The World is an amazing place .... go and be in it

Friday, 11 September 2015

If ironing undies was an olympic sport....

As you know, this little blog is about my travels, both overseas and just outside my backdoor - if I could and if M would, we'd be stepping out the back door, locking it tight and popping the key under the potplant for a very looooonnnnnnnng time.  I love reading the blogs and pages of people doing exactly just that - drifting around the world living amazing awe inspiring journeys after selling up, de-mortgaging or were never mortgaged and will probably end up boomeranging in and out of the family home once their travels finish.  I have a lot of respect for them and appreciation of what they are doing - their spirit and tenacity is what keeps me going with the hope that one day, that could be me too. (Though I have promised my parents,  we would never move back into their house.  Bud on the other hand might not be so lucky to get such a promise.) I've even found inspiration from a woman who's travel blog is all about her yearly one month trips, where she buys a round the world ticket for thirty days and crams in as many countries as she can, then for the other eleven months of the year slaves away at her desk job  to save for the next RTW Ticket.  What really stirs my travel dreams is the experiences she 'infuses' into those 30days.... Ahhhhh dreams, they can become real!
While I continue to dream of an endless road around the globe and grab any chance I can in chalking up a some travel miles, even if it’s only for a few weeks, I'm also wandering along on another journey - that of a wistful writer who falls between moments of furious writing and industrious procrastinating.  I'm sure writers are the best multi-tasking procrastinators in the world -   there's even an actual name for it.... I looked it up... it's called MULTICRASTINATION :  the art of being proficient doing lots of unnecessary pointless things whilst at the same time never finding the time to do that one import thing. 
And I'm a wiz at it.

I have been known to iron undies and tea towels, wash the insides of CD case covers and rearrange my granddaughter's Lego blocks into colour co-ordinated units - if these were sporting events,  I'd have a wall full of medals'.

Though I do caution against using an ironing agent on the undies, for although the occasional waft of mountain breeze is all very nice, the crispness takes walking at a cracking pace, to a whole new perspective.  
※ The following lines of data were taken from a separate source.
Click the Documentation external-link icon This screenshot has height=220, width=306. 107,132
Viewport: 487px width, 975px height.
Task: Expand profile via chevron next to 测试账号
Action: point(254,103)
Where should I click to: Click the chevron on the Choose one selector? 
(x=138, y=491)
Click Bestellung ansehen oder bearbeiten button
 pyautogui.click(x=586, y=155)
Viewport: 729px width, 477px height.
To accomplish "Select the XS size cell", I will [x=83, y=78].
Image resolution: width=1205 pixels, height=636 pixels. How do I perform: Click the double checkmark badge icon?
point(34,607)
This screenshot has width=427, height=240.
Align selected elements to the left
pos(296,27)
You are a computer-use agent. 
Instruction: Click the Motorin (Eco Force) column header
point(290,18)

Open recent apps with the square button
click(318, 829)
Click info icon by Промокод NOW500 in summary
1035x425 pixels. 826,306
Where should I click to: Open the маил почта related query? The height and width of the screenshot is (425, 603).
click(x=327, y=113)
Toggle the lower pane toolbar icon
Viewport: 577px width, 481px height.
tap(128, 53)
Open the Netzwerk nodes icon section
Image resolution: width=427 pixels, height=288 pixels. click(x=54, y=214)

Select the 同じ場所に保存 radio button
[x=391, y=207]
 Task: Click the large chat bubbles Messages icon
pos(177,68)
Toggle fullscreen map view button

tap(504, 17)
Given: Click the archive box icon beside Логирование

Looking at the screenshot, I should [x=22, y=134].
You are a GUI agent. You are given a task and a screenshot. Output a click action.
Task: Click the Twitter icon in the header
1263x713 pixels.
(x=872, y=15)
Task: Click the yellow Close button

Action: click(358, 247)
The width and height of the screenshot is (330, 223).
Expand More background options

While I busy myself with these tasks I can write whole paragraphs, even chapters in my head, then when it's time to pop it all onto the screen and pound the keyboard - I go blank.... then I need to go in search of a coffee and read another travel blog.   
It's said being a writer can be compared to riding an emotional roller coaster whirl, constantly dipping and soaring and flipping in circles.  I find it resembles more like sitting on one of those bouncy hopper balls - madly propelling oneself whilst hanging onto a pair of horns -  lots of pushing, going sideways, falling off, copping a  face planting on the writers block which leaves me at times feeling a little bruised, occasionally teary and definitely nervous. But the passion and desire to put words to paper is strong and it's hard to ignore it.
Back in 2000 we ventured out for what was our first overseas trip - to Nepal.

I wish I could say I was a young backpacker embarking on the 'hippy trail' with no time limit or a care in the world, but I wasn't.  M and I were on the other side of the mid 30's, bogged down with debt -  a credit crunch with lashings of mortgage stress (especially with an interest rate of almost 13% at the time) - and had a young  son - we had to be responsible and let him go to school. We also owned a small business that couldn't give time away.  But I was determine to travel,  so with only 30days spare and a borrowed thousand dollars,  I brought us flight tickets to Kathmandu  - booked zero, planned nothing, and had absolutely no idea whatsoever what was in store for us - I hadn't even read the guide book.  What happen on that trip became the birth of a book and a ticket on a bouncy hopper journey. That was fifteen years ago.
Now quite frankly it shouldn't take that long to write a book, especially a book about spending thirty days in Nepal -  we didn't get caught up in any natural disaster, we weren't climbing mountains (I was out of breath getting up the stairs of Swayambhunath)   and, although I would have loved to have been involved with some type of inspiring volunteer organisation doing work like helping the blind or saving orphaned children - I hadn't pre-researched before we left  so we didn't know where to start, plus I have to admit, we were flat out saving ourselves at times... mad cows and men with lethal knives hiding in jeeps come to mind.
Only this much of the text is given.